È tempo di indagini tecniche sulla funivia del Mottarone. Accertamenti irripetibili per rispondere ai quesiti della perizia che dovrà stabilire perché il 23 maggio si è spezzata la fune traente dell'impianto facendo precipitare la cabina numero 3 con 15 persone a bordo: tutti morti, tranne un bimbo.
Il consulente Giorgio Chiandussi, nominato dalla Procura di Verbania, ha consegnato ieri alla procuratrice Olimpia Bossi e al sostituto Laura Carrera una prima relazione dopo il sopralluogo sui rottami effettuato nei giorni scorsi per formulare le domande a cui gli esperti nominati dalle parti dovranno dare una risposta, in particolare relative alla causa del cedimento del cavo e al malfunzionamento del sistema frenante. Determinate sarà capire se i freni di sicurezza entravano in funzione per segnalare qualche anomalia della fune che l'inserimento dei forchettoni avrebbe fatto passare in secondo piano, oltre a non evitare che la funivia precipitasse. Il caposervizio Gabriele Tadini, ora ai domiciliari, si è assunto la responsabilità della decisione «scellerata» di inserire i ceppi per impedire ai freni di entrare in funzione. Ma il gip non ha creduto alla versione del «tutti sapevano», non convalidando il fermo del titolare delle Ferrovie del Mottarone, Luigi Nerini, e del direttore d'esercizio Enrico Perocchio, che rimangono indagati per concorso in omicidio colposo plurimo, lesioni gravissime e rimozione di sistemi di sicurezza. Ma le indagini sono destinate ad allargarsi ai dipendenti che sapevano dei forchettoni e ai tecnici che si sono occupati della manutenzione. Gli avvisi di garanzia arriveranno non appena saranno pronti i quesiti della perizia, per consentire a tutte le parti di nominare i propri consulenti per seguire gli accertamenti. Gli altri manovratori dell'impianto ora temono di finire nel registro degli indagati, anche se erano solo esecutori. «Dicono che dovevamo rifiutarci di mettere i ceppi, ma noi prendiamo ordini dal caposervizio e non pensavamo ci fosse un pericolo. Tutti sapevano, non si può scaricare la colpa sugli operai. I ceppi erano su da tre settimane, sinceramente ero tranquillo. Mi fidavo dei miei superiori», si sfoga con i giornalisti Emanuele Rossi, uno dei dipendenti in servizio la mattina del disastro. Era stato Tadini, come sempre, a dire di mettere i forchettoni per bypassare il problema al sistema frenante. Una prassi, a suo dire avallata da Nerini e Perocchio per evitare di dover fermare la funivia per la manutenzione. Le prove di questa procedura si stanno cercando nelle mail e nei messaggi.

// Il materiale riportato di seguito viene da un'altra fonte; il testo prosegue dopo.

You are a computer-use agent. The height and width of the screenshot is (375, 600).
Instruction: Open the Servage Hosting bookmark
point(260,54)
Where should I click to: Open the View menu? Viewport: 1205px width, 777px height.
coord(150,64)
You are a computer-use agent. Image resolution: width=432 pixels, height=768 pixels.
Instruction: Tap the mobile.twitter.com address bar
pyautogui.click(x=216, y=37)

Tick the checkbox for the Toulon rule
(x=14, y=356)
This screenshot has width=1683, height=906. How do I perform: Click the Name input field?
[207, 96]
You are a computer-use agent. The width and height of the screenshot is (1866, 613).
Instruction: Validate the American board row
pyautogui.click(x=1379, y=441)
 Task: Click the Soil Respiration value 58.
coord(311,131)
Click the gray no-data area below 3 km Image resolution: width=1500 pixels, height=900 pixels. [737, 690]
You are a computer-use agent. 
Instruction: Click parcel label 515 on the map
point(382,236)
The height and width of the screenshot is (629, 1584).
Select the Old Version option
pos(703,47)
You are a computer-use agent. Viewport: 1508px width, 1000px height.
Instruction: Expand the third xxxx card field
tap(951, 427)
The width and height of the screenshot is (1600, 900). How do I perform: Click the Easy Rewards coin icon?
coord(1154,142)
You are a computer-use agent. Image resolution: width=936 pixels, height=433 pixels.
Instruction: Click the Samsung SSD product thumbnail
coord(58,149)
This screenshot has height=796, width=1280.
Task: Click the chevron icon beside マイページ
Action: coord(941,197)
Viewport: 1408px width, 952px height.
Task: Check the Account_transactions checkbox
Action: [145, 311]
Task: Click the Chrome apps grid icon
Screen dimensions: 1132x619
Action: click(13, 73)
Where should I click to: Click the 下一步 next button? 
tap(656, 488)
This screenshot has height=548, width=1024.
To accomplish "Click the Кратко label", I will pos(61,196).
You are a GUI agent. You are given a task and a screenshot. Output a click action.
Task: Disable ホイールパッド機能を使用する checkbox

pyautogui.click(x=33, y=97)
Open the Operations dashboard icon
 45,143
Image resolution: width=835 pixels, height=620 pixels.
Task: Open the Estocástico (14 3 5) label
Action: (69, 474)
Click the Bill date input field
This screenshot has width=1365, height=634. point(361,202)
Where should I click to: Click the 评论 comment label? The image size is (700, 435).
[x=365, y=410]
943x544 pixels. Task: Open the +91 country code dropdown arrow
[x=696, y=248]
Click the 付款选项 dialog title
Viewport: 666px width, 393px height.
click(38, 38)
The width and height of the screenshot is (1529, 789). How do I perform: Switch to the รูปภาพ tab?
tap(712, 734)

Dopo le questioni giuridiche che hanno visto il gip smontare la ricostruzione della Procura, è il momento delle analisi tecniche su quello che rimane della funivia, ieri ispezionata anche dagli esperti del ministero delle Infrastrutture che conducono un'indagine parallela. La cabina lunedì sarà rimossa e trasportata altrove. Un'operazione complicata, ma necessaria, per esaminare la «testa fusa» - il cuneo di piombo che aggancia la fune traente alla cabina, che al momento si trova conficcato in un albero nei pressi del relitto - e il forchettone che ha impedito al sistema frenante di emergenza di entrare in funzione.
Spostare la cabina richiederà tempo e competenza: la strada non sembra abbastanza larga per i mezzi dei vigili del fuoco e utilizzare un elicottero potrebbe essere pericoloso vista la presenza dei cavi portanti della funivia.